Using the records that follow, copy every line containing the word "size".

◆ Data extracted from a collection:
::::::

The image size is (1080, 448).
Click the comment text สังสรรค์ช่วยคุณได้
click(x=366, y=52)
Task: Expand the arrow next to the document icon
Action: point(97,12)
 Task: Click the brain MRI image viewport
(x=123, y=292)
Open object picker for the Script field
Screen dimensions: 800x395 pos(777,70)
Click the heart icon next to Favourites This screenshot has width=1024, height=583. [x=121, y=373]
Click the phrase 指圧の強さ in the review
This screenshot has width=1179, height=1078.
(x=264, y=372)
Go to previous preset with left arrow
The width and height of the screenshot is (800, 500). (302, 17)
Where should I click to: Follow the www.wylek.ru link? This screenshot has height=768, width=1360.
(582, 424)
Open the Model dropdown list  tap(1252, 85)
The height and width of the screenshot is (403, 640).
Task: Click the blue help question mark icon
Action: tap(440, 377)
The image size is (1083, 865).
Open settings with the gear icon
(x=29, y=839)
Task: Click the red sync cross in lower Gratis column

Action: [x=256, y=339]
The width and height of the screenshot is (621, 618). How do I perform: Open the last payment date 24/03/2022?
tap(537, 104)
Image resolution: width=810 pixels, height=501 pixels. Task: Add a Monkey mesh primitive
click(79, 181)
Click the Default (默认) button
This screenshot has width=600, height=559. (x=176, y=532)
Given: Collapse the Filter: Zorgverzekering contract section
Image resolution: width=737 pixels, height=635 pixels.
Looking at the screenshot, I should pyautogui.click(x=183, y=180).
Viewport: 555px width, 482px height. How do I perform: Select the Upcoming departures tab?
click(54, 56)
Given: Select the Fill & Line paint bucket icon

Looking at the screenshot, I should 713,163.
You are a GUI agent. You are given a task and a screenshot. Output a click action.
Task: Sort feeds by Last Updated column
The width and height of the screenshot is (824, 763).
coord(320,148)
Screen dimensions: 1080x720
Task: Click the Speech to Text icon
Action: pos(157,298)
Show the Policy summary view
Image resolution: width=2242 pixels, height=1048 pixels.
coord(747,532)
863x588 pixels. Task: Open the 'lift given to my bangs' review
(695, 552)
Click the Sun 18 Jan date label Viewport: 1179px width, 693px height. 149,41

::::::

◆ Answer to the problem:
The image size is (1080, 448).
The image size is (1083, 865).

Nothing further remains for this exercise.